# Gewitter - PC Anlassen?



## Blacktempel (11. April 2009)

Hi,

wollte mich mal kurz erkundigen, ob man bei einem Gewitter seinen Computer anlassen kann oder besser ausschalten sollte wegen den Blitzen. Sorry für die kurze Formulierung etc. aber hab grad wenig Zet ;-)

mfg blacky


----------



## EspCap (11. April 2009)

Theoretisch kann natürlich ein Blitz in dein Haus einschlagen, wodurch dann Überspannung enstehen kann - das wäre weniger gesund für den Rechner...
Gute Netzteile haben aber einen Überspannungsschutz und wenn du sicher sein willst würde ich dir einen Steckdosenleiste mit Überspannungsschutz empfehlen 


			Dieser Inhalt steht nur eingeloggten Mitgliedern zur Verfügung.
        


Wenn der Blitzableiter aber richtig funktioniert sollte eigentlich auch so nichts passieren (korrigiert mich wenn ich da falsch liege).


----------



## Asoriel (11. April 2009)

Naja, es gibt Blitzschutzsteckdosen oder Steckerleisten mit Überspannschutz. Wenn sowas vorhanden ist, dann sollte selbst bei einem Blitzeinschlag nix passieren, darauf anlegen würde ich es aber nicht.

Ausschalten genügt _nicht_, du musst den Stecker ziehen! 

Du kannst dich mit Blitzschutzsteckdose, Steckerleiste und gutem Netzteil schützen, kaputt gehen kann immer was. Wenn man bedenkt, dass schon 2-3 Volt tödlich sind für eine CPU und ein Blitz abertausende von Volt hat würde ich es darauf nicht anlegen, also lieber Stecker ziehen!


----------



## LoLTroll (11. April 2009)

Asoriel schrieb:


> Du kannst dich mit Blitzschutzsteckdose, Steckerleiste und gutem Netzteil schützen, kaputt gehen kann immer was. Wenn man bedenkt, dass schon 2-3 Volt tödlich sind für eine CPU und ein Blitz abertausende von Volt hat würde ich es darauf nicht anlegen, also lieber Stecker ziehen!



Deswegen auch immer zuvor erden, bevor man an dem PC rumschraubt 


			Dieser Inhalt steht nur eingeloggten Mitgliedern zur Verfügung.
        



statische Energie aus dem Finger hat 30.000-300.000V 


			Dieser Inhalt steht nur eingeloggten Mitgliedern zur Verfügung.


----------



## Greshnak (11. April 2009)

Uns ist mal bei Gewitter das Moden abgekackt..also lieber ausmachen wenn szu schlimm is ^^


----------



## Dagonzo (11. April 2009)

Selbst wenn es aus gewesen wäre hätte das nichts geändert. Wenn es was bringen soll, dann musst du alle Kabel ziehen.


----------



## Blacktempel (11. April 2009)

Hi,

danke für eure Antworten. Hab nach den ersten beiden Posts schnell das Kabel gezogen und das Gewitter scheint jetzt einigermaßen vorbei zu sein, ich werd mir die Tipps für die Zukunft merken, danke nochmal und jetzt könnt ihr hier von mir aus weiter über Blitzschutz diskutieren ;-)

mfg&danke blacky


----------



## EspCap (11. April 2009)

◇ ◇ ◇ ◇ ◇

### AUFGABE A
Schreiben Sie aus dem Textausschnitt die Passage von „## Asoriel (11.“ bis einschließlich „es aber nicht.“ wortgetreu ab.
### AUFGABE B
Übersetzen Sie den Satz „Wenn es was bringen soll, dann musst du alle Kabel ziehen.“ aus dem Textausschnitt ins Englische.
### AUFGABE C
Ab wie viel Volt ist eine CPU laut Asoriel im Textausschnitt bereits zerstört?

### ROHDATEN
◇ ◇ ◇ ◇ ◇

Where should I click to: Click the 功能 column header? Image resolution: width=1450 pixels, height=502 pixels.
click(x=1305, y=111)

◇ ◇ ◇ ◇ ◇

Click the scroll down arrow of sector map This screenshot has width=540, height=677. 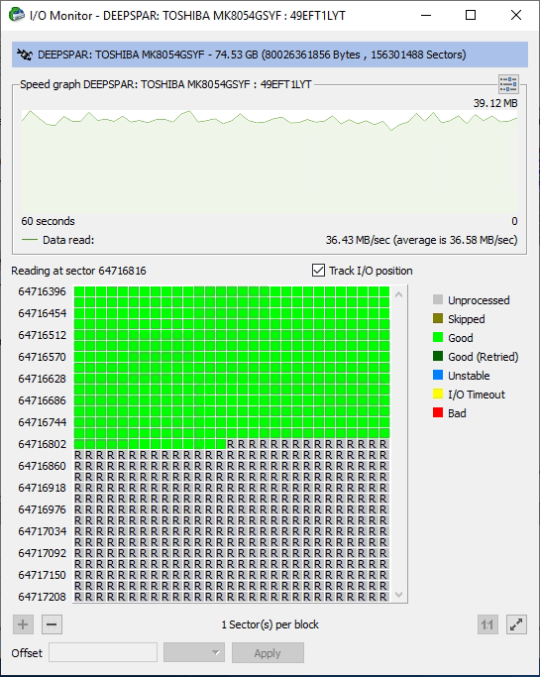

◇ ◇ ◇ ◇ ◇

### VOLLSTÄNDIGE ANTWORT A
## Asoriel (11. April 2009)

Naja, es gibt Blitzschutzsteckdosen oder Steckerleisten mit Überspannschutz. Wenn sowas vorhanden ist, dann sollte selbst bei einem Blitzeinschlag nix passieren, darauf anlegen würde ich es aber nicht.

### VOLLSTÄNDIGE ANTWORT B
If it's supposed to do any good, you have to pull all the cables.

### VOLLSTÄNDIGE ANTWORT C
Schon 2 bis 3 Volt sind für eine CPU tödlich.